Just got done reading some of the blogs from the recent Arrowhead 135. And I'm a bit baffled at how many people got into serious trouble out there this year.

"So?" you're asking...

We all (hopefully) know a lot about our gear from researching it, fiddling with it, using it in the field, and finding ways to make it lighter or do without completely. And that's good--the more we know the safer we might be out there.

But one thing that seems to be missing is the knowledge of when to say 'when'. I say this because (in reading the blogs from the Arrowhead) it seems that many people had a 'short between the earphones' and decided to treat a 135-mile race at -30f like a 2 hour XC sprint. Which is to say that they made mistake after mistake after mistake, then instead of stopping and collecting themselves and realizing they had all the gear they needed to solve their own problems, they leaned (hard, in some cases) on others to bail them out.

And that's bullsh!t.

Relying on someone else to save your bacon is considered extremely bad form, and should be reserved for life-and-death situations. Literally. Sticking out your thumb because you're uncomfortable, chose poorly, or aren't thinking clearly is absolutely unacceptable in self-supported racing.
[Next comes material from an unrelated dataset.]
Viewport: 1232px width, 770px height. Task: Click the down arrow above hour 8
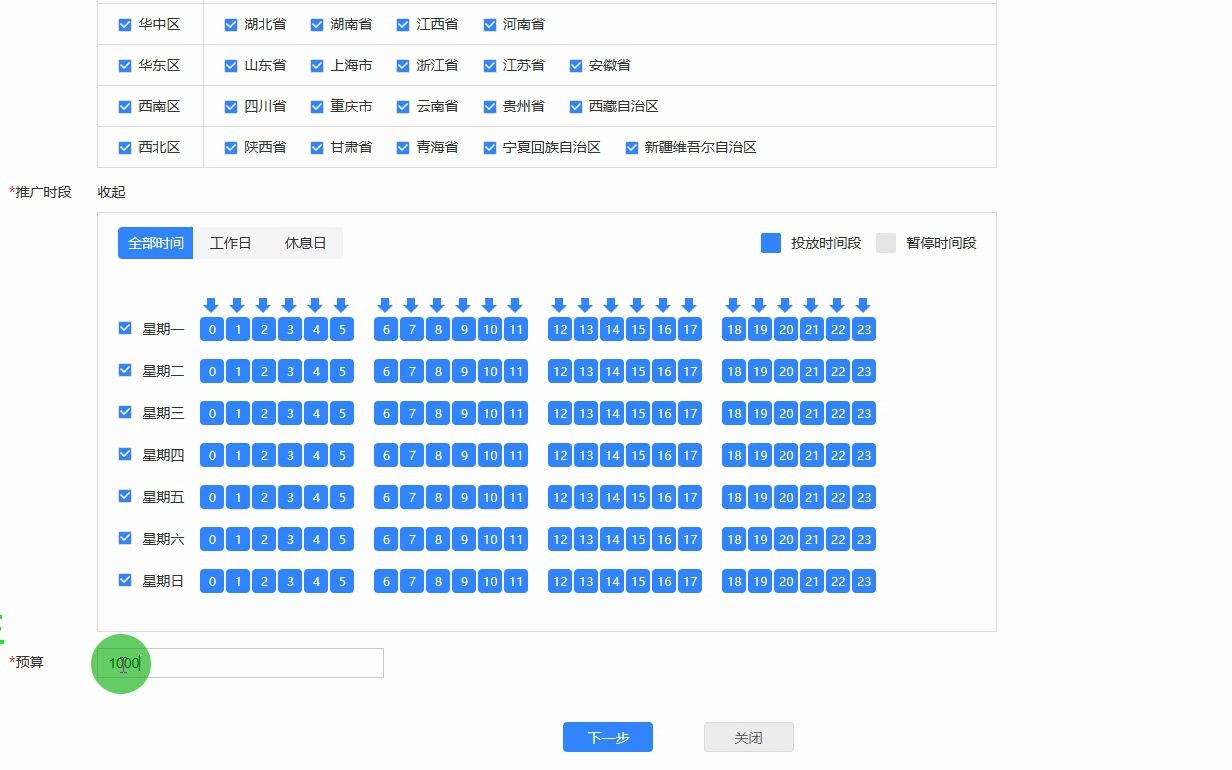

We're all adults. We go to the mountains and the backcountry to find challenges and to push ourselves. In so doing, we accept a certain level of risk. That's as it should be. The missing ingredient is the common sense to ease off the throttle and realize that we're getting in over our heads. Everyone has a limit, and staying WELL below that limit when we're our own safety net isn't just a good idea, it's mandatory.

Bottom line? You deliberately put yourself into this situation. You chose to be there. It follows that you should ride and think in such a way (proactively!) that you always (ALWAYS) have the ability to get yourself out of it.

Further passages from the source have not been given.